Monday, October 4, 2010

The Functional Requirements for Bibliographic Records, a personal journey Part 3

The Functional Requirements for Bibliographic Records, a personal journey
Part 3
Link to pt. 2

Hello everyone. My name is Jim Weinheimer and welcome to Cataloging Matters, a series of podcasts about the future of libraries and cataloging, coming to you from the most beautiful, and the most romantic city in the world, Rome, Italy. This installment continues my personal journey with the Functional Requirements for Bibliographic Records (or FRBR).

This series: The Functional Requirements for Bibliographic Records: a personal journey, has gone on for two previous podcasts. I believe that this installment will make very little sense without the first two, so I strongly suggest that you listen first to them, in order. Links to the earlier podcasts are available from the transcript.

I also want to mention that I added a Google Translate widget to my blog, so that those who want it, can now get an instant translation of the transcript, or any of my other postings, in a surprisingly large number of languages. Still, we are all aware of the problems of automatic translation, so keep in mind that Google Translate is designed only to provide help, but translations may turn out to be faulty. If Google Translate has me say something stupid, it is not necessarily my fault!

# [SOURCE DATA]
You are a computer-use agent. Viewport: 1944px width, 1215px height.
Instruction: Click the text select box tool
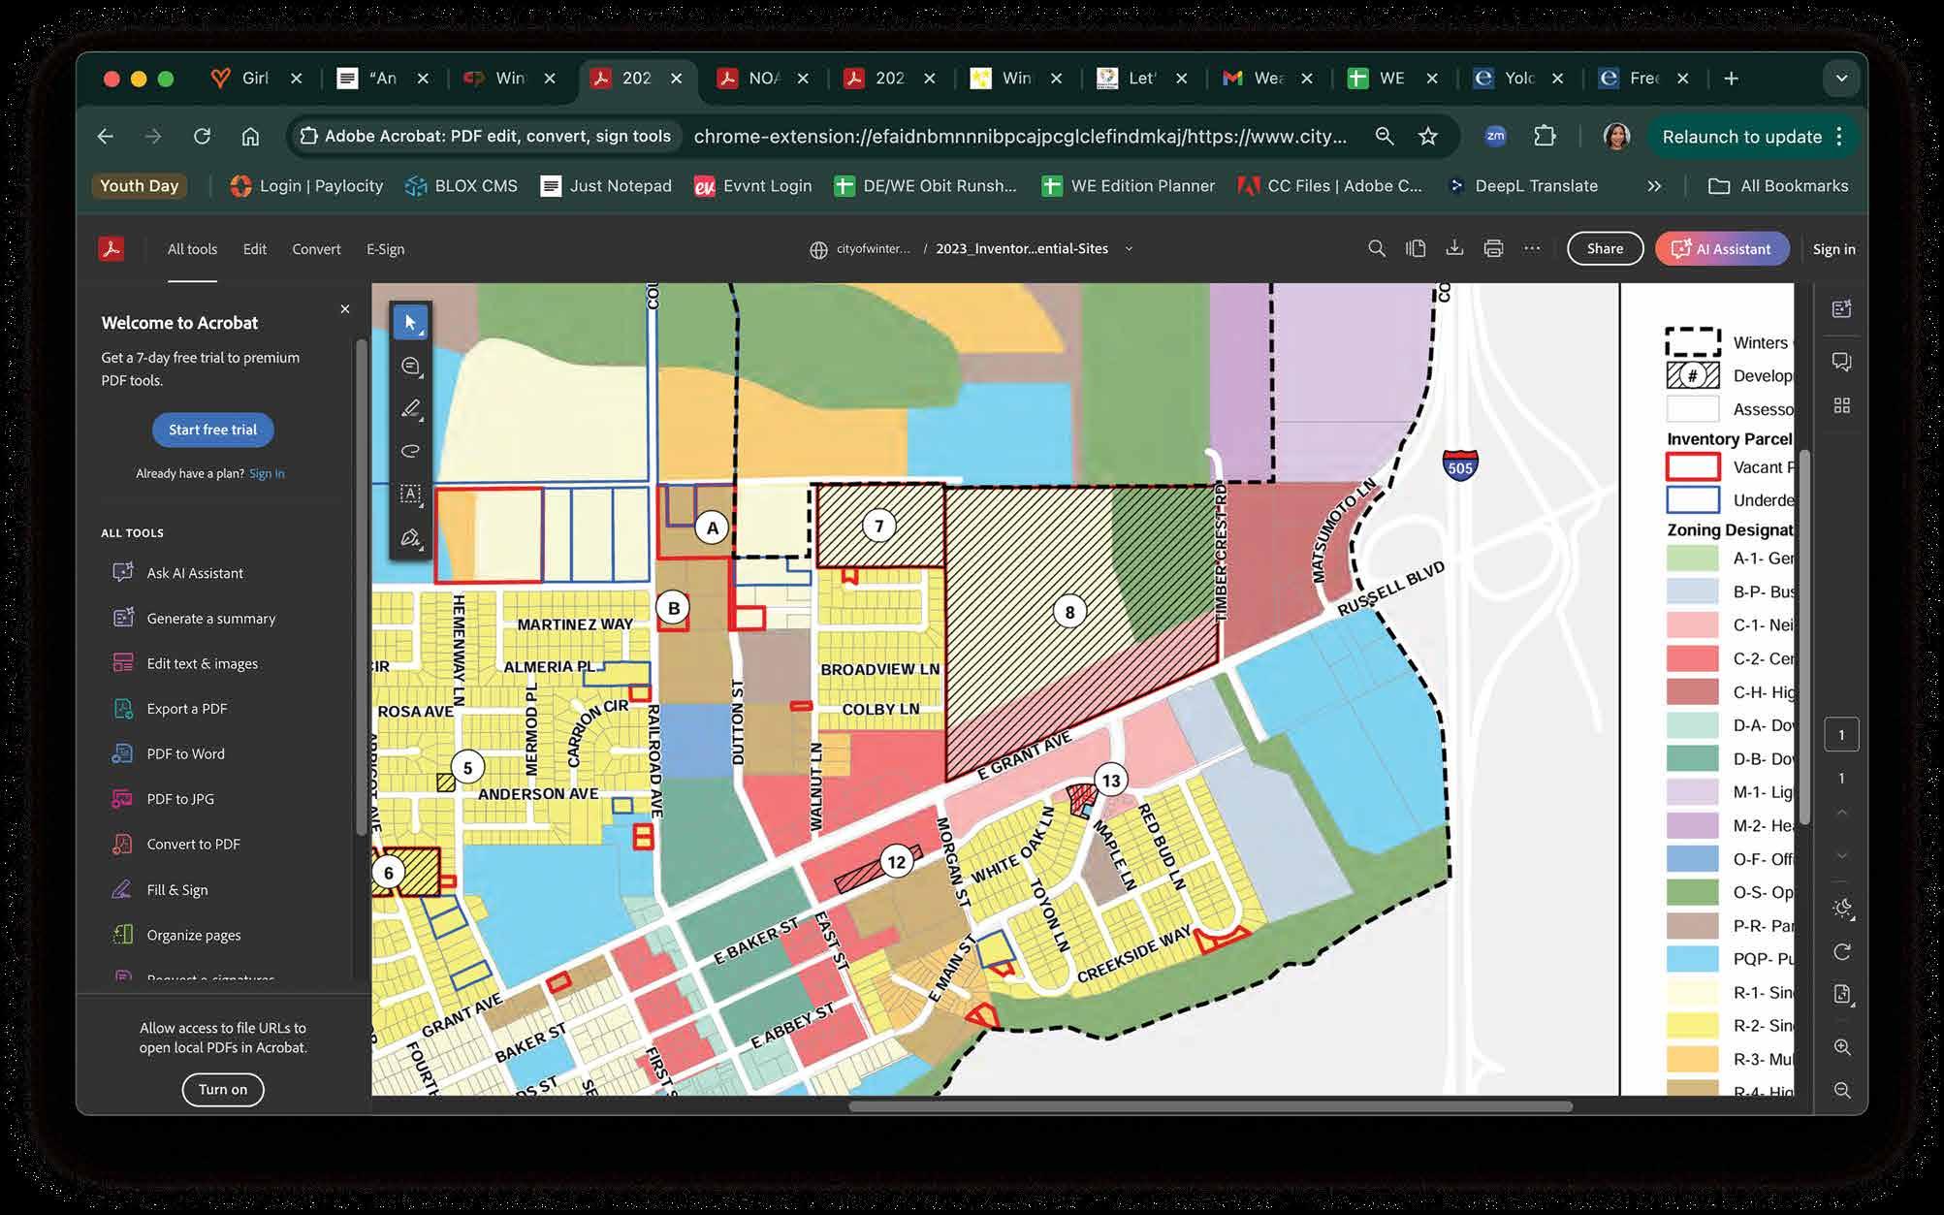(x=410, y=494)
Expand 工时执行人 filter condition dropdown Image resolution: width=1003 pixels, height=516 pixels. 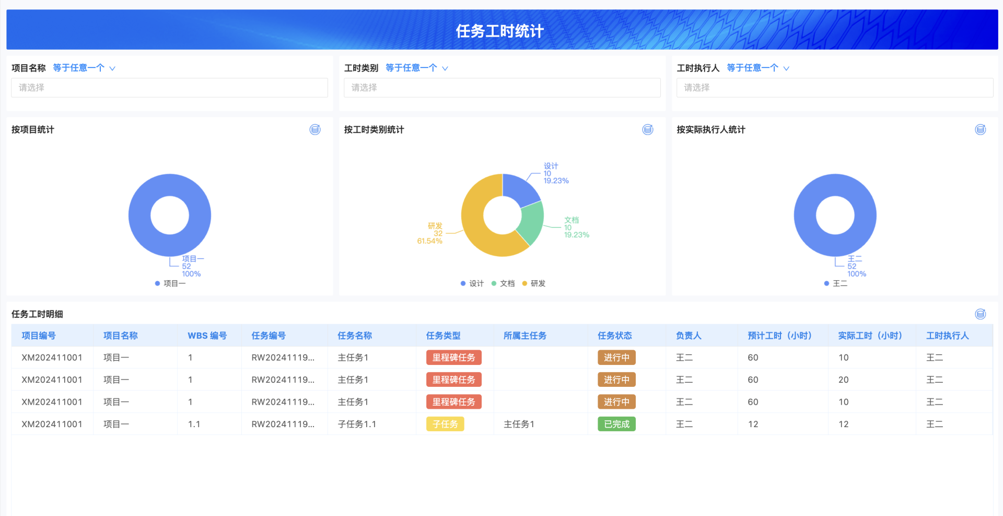(x=758, y=68)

# [THINGS TO DO]
a: Answer from the Cataloging Matters transcript:
(i) From which city is the podcast series coming?
(ii) How many earlier podcasts has this series already had?
(iii) What did the speaker add to the blog so readers can translate postings?
b: Please carry the Cataloging Matters transcript forward from its final sentence.
The data has no connection to the Cataloging Matters transcript.

# [ANSWERS GIVEN]
a:
(i) Rome, Italy
(ii) Two
(iii) A Google Translate widget

b:
Now, to continue my journey:
Let me sum up where I am in my twelve step process, and pardon me for repeating the steps yet again, but I feel it is important:
------Renewed Determination
--------------Serious questioning
----------------Serious doubts

After encountering initial failure in my first efforts to understand FRBR, I now understood it, but based on my widening experience, I was being faced with questions without apparent answers. These questions I could not simply ignore, and consequently, I had entered my Consternation phase. Those first questions had to do with some rather uncomfortable facts concerning the manifestation, or I was used to calling it, the edition. This had been an aspect of traditional cataloging that I had always taken for granted, and yet it became crystal clear to me that different communities viewed the same physical item in quite different ways. These differences were actually based on definitions, and I saw how those definitions could vary widely among different bibliographic communities: you could be a late-20th century AACR2/ISBD cataloger, a rare book cataloger, someone cataloging for FAO of the United Nations, a cataloger from the late 19th century, and so on, and each person would look and relate to the same physical object in a unique, and often quite a different way.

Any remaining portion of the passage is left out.